In a profile published in 2010, The New York Times reported that Siddiqui married her second husband Ammar al-Baluchi, a nephew of 9/11 conspirator and Daniel Pearl’s murderer Khalid Sheikh Mohammed and himself one of the financiers of the 9/11 attacks, in Pakistan in 2003, and then disappeared out of sight for about five years. Both Khalid Sheikh Mohammed and Ammar al-Baluchi are being held at the Guantanamo Bay facility.
Siddiqui was arrested in Ghazni, Afghanistan, in July 2008, and was allegedly found in possession of handwritten notes on a “mass casualty attack” at multiple sites in New York City, as well as on building “dirty bombs” and chemical and biological weapons. At an Afghan police station, she allegedly snatched a rifle and fired at US Army and FBI officials. She did not hit anyone, but was herself shot in the abdomen by the officials.
On February 3, 2010, Siddiqui was convicted on seven counts, including an attempt to murder Americans. She was sentenced to 86 years in prison, and is slated for release in 2082 when she would be 110 years old.
The trial — and subsequent conviction — of Siddiqui greatly exercised Pakistanis. The NYT reported at the time that “she has become a national symbol of honour and victimisation so potent that politicians of all stripes, Islamists, the news media and an increasingly anti-American public have all lined up to champion her claim of innocence”.

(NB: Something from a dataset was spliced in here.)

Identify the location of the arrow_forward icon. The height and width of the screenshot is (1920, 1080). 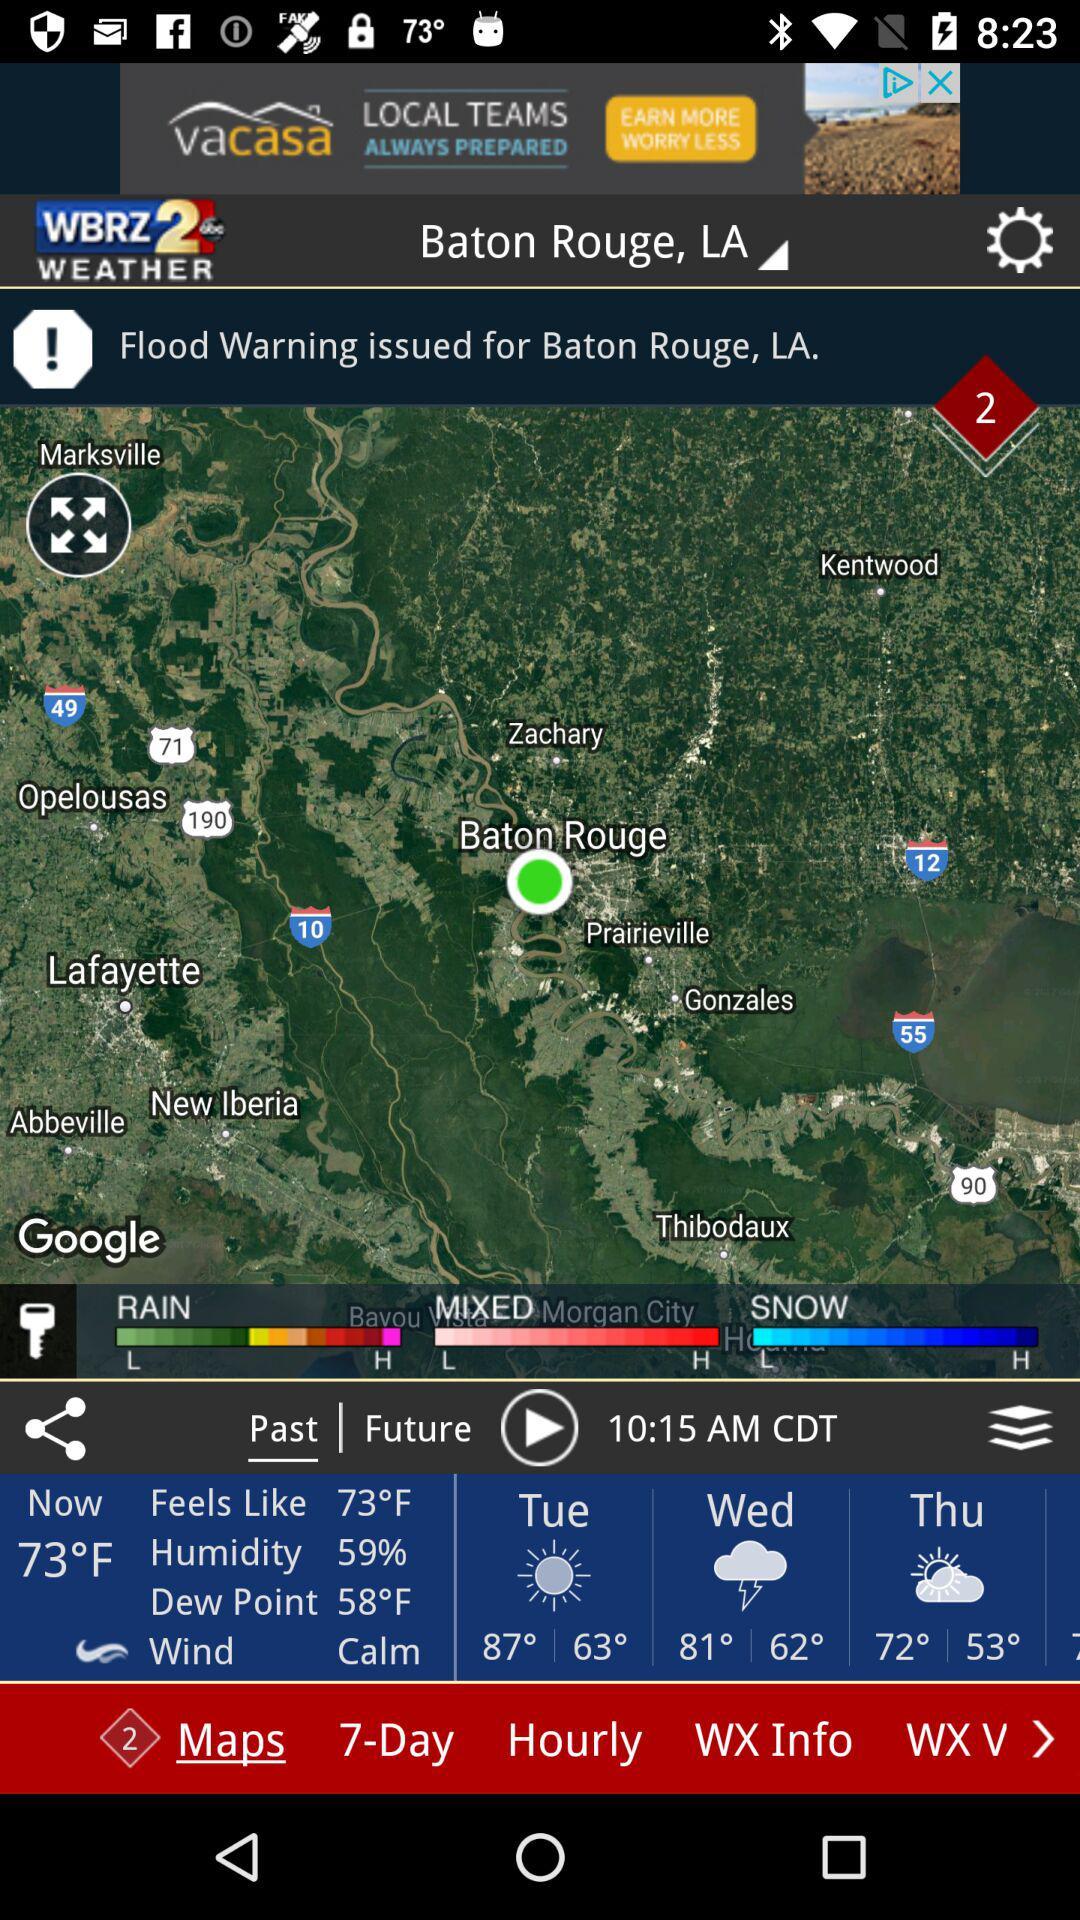
(1042, 1737).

Then Pakistan Prime Minister Yousaf Raza Gilani described her as a “daughter of the nation”, and then opposition leader Nawaz Sharif declared he would do all that he could to secure her release.
The Pakistan government extended legal assistance to Siddiqui, and her sister, Dr Fauzia Siddiqui, a neurologist who studied and taught at Johns Hopkins University, led a high-profile public campaign in her favour. Pakistani media described her trial as a farce. This was a time of peak anti-Americanism in Pakistan.